- _Task directions_
Copy out all of the entries exactly as they appear.

----- Records provided

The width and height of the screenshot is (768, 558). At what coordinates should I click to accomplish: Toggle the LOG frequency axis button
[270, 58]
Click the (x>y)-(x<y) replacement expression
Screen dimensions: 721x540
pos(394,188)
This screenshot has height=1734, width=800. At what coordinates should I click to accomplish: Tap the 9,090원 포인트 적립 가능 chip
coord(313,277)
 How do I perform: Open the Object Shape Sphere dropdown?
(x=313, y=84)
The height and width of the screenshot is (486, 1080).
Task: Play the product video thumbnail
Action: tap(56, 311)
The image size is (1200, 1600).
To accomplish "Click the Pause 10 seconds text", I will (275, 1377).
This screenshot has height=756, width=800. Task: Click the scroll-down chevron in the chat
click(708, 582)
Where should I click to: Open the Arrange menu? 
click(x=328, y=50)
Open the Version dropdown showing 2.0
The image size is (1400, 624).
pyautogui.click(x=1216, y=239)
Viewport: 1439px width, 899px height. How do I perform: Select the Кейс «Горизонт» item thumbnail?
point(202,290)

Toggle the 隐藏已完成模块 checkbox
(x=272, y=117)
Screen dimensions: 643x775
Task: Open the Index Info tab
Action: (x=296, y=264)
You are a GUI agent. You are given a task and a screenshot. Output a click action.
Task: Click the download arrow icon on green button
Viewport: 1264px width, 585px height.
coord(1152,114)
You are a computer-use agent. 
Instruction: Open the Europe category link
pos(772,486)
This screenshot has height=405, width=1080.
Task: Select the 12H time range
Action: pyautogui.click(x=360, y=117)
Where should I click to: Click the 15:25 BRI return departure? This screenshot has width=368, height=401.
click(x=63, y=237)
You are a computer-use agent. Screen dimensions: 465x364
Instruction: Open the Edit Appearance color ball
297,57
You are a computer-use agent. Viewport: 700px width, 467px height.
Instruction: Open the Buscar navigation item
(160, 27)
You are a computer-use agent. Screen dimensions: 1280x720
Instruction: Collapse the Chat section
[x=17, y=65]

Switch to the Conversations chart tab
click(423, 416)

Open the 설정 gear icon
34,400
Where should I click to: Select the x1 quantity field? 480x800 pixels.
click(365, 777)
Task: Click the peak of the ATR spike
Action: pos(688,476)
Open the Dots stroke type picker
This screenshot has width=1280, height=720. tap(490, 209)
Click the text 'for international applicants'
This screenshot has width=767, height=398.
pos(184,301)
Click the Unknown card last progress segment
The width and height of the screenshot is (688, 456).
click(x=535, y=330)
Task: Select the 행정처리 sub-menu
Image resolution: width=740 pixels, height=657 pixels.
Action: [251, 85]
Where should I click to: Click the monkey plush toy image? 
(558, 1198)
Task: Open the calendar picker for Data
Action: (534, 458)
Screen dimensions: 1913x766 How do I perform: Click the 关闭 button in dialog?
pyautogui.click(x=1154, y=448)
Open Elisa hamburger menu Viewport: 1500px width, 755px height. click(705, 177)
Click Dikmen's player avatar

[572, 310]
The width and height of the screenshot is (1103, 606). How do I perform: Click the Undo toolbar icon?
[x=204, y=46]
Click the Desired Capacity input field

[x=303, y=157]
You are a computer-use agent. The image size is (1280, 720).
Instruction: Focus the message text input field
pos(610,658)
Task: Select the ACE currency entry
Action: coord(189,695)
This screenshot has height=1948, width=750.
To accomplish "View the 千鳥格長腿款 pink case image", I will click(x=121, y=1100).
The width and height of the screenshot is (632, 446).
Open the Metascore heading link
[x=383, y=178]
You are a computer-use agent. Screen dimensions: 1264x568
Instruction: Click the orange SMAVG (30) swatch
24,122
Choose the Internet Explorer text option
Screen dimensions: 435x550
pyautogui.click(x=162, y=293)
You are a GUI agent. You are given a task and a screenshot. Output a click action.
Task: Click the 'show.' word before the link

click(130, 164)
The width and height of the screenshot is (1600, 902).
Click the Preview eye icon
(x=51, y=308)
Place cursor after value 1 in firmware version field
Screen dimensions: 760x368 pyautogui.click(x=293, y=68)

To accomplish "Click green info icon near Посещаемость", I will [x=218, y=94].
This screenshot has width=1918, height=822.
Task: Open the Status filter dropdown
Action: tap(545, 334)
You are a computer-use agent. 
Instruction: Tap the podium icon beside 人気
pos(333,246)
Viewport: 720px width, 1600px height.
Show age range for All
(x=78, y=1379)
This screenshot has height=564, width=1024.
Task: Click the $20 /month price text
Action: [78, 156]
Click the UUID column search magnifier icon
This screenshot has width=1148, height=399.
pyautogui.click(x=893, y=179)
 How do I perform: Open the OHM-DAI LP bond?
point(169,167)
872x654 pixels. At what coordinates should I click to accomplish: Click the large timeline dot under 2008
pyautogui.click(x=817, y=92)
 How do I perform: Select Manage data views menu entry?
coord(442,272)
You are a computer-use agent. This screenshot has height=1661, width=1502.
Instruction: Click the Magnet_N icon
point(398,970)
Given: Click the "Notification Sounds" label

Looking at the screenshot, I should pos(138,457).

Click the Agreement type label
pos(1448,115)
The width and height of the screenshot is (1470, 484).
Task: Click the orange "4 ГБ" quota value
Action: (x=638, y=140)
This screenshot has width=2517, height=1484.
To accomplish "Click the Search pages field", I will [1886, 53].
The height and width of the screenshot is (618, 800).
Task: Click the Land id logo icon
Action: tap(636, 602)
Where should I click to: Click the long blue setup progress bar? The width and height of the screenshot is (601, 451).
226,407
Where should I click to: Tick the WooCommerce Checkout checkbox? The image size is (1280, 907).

----------

- _Task result_
The width and height of the screenshot is (768, 558). At what coordinates should I click to accomplish: Toggle the LOG frequency axis button
[270, 58]
Click the (x>y)-(x<y) replacement expression
Screen dimensions: 721x540
pos(394,188)
This screenshot has height=1734, width=800. At what coordinates should I click to accomplish: Tap the 9,090원 포인트 적립 가능 chip
coord(313,277)
 How do I perform: Open the Object Shape Sphere dropdown?
(x=313, y=84)
The height and width of the screenshot is (486, 1080).
Task: Play the product video thumbnail
Action: tap(56, 311)
The image size is (1200, 1600).
To accomplish "Click the Pause 10 seconds text", I will (275, 1377).
This screenshot has height=756, width=800. Task: Click the scroll-down chevron in the chat
click(708, 582)
Where should I click to: Open the Arrange menu? 
click(x=328, y=50)
Open the Version dropdown showing 2.0
The image size is (1400, 624).
pyautogui.click(x=1216, y=239)
Viewport: 1439px width, 899px height. How do I perform: Select the Кейс «Горизонт» item thumbnail?
point(202,290)

Toggle the 隐藏已完成模块 checkbox
(x=272, y=117)
Screen dimensions: 643x775
Task: Open the Index Info tab
Action: (x=296, y=264)
You are a GUI agent. You are given a task and a screenshot. Output a click action.
Task: Click the download arrow icon on green button
Viewport: 1264px width, 585px height.
coord(1152,114)
You are a computer-use agent. 
Instruction: Open the Europe category link
pos(772,486)
This screenshot has height=405, width=1080.
Task: Select the 12H time range
Action: pyautogui.click(x=360, y=117)
Where should I click to: Click the 15:25 BRI return departure? This screenshot has width=368, height=401.
click(x=63, y=237)
You are a computer-use agent. Screen dimensions: 465x364
Instruction: Open the Edit Appearance color ball
297,57
You are a computer-use agent. Viewport: 700px width, 467px height.
Instruction: Open the Buscar navigation item
(160, 27)
You are a computer-use agent. Screen dimensions: 1280x720
Instruction: Collapse the Chat section
[x=17, y=65]

Switch to the Conversations chart tab
click(423, 416)

Open the 설정 gear icon
34,400
Where should I click to: Select the x1 quantity field? 480x800 pixels.
click(365, 777)
Task: Click the peak of the ATR spike
Action: pos(688,476)
Open the Dots stroke type picker
This screenshot has width=1280, height=720. tap(490, 209)
Click the text 'for international applicants'
This screenshot has width=767, height=398.
pos(184,301)
Click the Unknown card last progress segment
The width and height of the screenshot is (688, 456).
click(x=535, y=330)
Task: Select the 행정처리 sub-menu
Image resolution: width=740 pixels, height=657 pixels.
Action: [251, 85]
Where should I click to: Click the monkey plush toy image? 
(558, 1198)
Task: Open the calendar picker for Data
Action: (534, 458)
Screen dimensions: 1913x766 How do I perform: Click the 关闭 button in dialog?
pyautogui.click(x=1154, y=448)
Open Elisa hamburger menu Viewport: 1500px width, 755px height. click(705, 177)
Click Dikmen's player avatar

[572, 310]
The width and height of the screenshot is (1103, 606). How do I perform: Click the Undo toolbar icon?
[x=204, y=46]
Click the Desired Capacity input field

[x=303, y=157]
You are a computer-use agent. The image size is (1280, 720).
Instruction: Focus the message text input field
pos(610,658)
Task: Select the ACE currency entry
Action: coord(189,695)
This screenshot has height=1948, width=750.
To accomplish "View the 千鳥格長腿款 pink case image", I will click(x=121, y=1100).
The width and height of the screenshot is (632, 446).
Open the Metascore heading link
[x=383, y=178]
You are a computer-use agent. Screen dimensions: 1264x568
Instruction: Click the orange SMAVG (30) swatch
24,122
Choose the Internet Explorer text option
Screen dimensions: 435x550
pyautogui.click(x=162, y=293)
You are a GUI agent. You are given a task and a screenshot. Output a click action.
Task: Click the 'show.' word before the link

click(130, 164)
The width and height of the screenshot is (1600, 902).
Click the Preview eye icon
(x=51, y=308)
Place cursor after value 1 in firmware version field
Screen dimensions: 760x368 pyautogui.click(x=293, y=68)

To accomplish "Click green info icon near Посещаемость", I will [x=218, y=94].
This screenshot has width=1918, height=822.
Task: Open the Status filter dropdown
Action: tap(545, 334)
You are a computer-use agent. 
Instruction: Tap the podium icon beside 人気
pos(333,246)
Viewport: 720px width, 1600px height.
Show age range for All
(x=78, y=1379)
This screenshot has height=564, width=1024.
Task: Click the $20 /month price text
Action: [78, 156]
Click the UUID column search magnifier icon
This screenshot has width=1148, height=399.
pyautogui.click(x=893, y=179)
 How do I perform: Open the OHM-DAI LP bond?
point(169,167)
872x654 pixels. At what coordinates should I click to accomplish: Click the large timeline dot under 2008
pyautogui.click(x=817, y=92)
 How do I perform: Select Manage data views menu entry?
coord(442,272)
You are a computer-use agent. This screenshot has height=1661, width=1502.
Instruction: Click the Magnet_N icon
point(398,970)
Given: Click the "Notification Sounds" label

Looking at the screenshot, I should pos(138,457).

Click the Agreement type label
pos(1448,115)
The width and height of the screenshot is (1470, 484).
Task: Click the orange "4 ГБ" quota value
Action: (x=638, y=140)
This screenshot has width=2517, height=1484.
To accomplish "Click the Search pages field", I will [1886, 53].
The height and width of the screenshot is (618, 800).
Task: Click the Land id logo icon
Action: tap(636, 602)
Where should I click to: Click the long blue setup progress bar? The width and height of the screenshot is (601, 451).
226,407
Where should I click to: Tick the WooCommerce Checkout checkbox? The image size is (1280, 907).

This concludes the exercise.